§ **Try it**
Your task is to repeat exactly the lines below between the line holding "Viewport: 600px width, 477px" and the line holding "Task: Click the SPI0DAT = SRC statement", inclusive, and only those.

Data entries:
----
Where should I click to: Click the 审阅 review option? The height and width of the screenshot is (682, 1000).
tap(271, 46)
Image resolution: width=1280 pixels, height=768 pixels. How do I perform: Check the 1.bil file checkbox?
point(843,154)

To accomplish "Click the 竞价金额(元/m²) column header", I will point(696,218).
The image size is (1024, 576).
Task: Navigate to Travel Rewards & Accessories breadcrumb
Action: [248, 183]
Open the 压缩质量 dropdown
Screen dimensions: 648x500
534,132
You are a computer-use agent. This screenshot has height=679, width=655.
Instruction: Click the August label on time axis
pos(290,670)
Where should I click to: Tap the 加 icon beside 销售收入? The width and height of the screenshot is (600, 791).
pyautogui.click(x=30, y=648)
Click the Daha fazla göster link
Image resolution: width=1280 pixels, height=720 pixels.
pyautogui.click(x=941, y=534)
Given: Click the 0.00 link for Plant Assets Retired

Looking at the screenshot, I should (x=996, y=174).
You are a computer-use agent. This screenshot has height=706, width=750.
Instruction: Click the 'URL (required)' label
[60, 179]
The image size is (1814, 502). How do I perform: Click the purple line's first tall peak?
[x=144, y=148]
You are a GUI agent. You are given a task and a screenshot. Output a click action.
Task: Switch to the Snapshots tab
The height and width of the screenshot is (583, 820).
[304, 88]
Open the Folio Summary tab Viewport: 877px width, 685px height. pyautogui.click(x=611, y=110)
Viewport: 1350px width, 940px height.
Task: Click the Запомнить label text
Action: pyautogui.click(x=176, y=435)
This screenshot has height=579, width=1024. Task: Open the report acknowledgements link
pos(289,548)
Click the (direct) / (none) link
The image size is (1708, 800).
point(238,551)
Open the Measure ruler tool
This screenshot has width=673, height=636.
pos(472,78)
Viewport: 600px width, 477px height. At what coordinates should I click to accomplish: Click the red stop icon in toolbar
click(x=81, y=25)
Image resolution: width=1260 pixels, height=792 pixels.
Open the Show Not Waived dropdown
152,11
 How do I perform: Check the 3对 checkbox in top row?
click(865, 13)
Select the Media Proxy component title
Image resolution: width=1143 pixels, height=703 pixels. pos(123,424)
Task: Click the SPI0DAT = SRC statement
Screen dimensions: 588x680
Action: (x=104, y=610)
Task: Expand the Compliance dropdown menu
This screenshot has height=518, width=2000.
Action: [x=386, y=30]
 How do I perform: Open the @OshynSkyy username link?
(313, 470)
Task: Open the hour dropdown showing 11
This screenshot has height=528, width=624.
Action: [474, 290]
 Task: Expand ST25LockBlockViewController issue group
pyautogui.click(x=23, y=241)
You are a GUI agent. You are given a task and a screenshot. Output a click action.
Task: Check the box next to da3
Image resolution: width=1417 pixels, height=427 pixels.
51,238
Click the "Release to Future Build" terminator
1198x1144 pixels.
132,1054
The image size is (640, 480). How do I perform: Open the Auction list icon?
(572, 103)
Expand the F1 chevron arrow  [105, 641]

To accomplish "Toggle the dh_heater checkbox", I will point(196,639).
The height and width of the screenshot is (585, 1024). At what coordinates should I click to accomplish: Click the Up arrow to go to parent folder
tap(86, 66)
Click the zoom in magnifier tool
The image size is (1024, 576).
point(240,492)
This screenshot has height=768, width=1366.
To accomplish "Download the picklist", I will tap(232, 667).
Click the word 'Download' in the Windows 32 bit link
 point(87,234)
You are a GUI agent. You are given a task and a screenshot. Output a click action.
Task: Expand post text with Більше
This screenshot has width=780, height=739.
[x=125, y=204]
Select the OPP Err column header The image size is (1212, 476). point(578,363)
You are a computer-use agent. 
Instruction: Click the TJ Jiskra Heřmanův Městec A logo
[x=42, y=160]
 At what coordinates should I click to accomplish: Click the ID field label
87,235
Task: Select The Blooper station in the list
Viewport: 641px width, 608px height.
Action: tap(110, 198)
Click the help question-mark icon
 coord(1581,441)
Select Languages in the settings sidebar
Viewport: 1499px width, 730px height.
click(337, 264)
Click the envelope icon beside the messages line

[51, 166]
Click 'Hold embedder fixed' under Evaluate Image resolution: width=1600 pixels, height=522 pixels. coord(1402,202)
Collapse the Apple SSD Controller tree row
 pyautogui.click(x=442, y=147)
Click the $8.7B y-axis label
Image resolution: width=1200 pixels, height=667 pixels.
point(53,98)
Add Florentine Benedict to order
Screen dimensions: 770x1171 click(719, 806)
----
§ **Output below**
Viewport: 600px width, 477px height. At what coordinates should I click to accomplish: Click the red stop icon in toolbar
click(x=81, y=25)
Image resolution: width=1260 pixels, height=792 pixels.
Open the Show Not Waived dropdown
152,11
 How do I perform: Check the 3对 checkbox in top row?
click(865, 13)
Select the Media Proxy component title
Image resolution: width=1143 pixels, height=703 pixels. pos(123,424)
Task: Click the SPI0DAT = SRC statement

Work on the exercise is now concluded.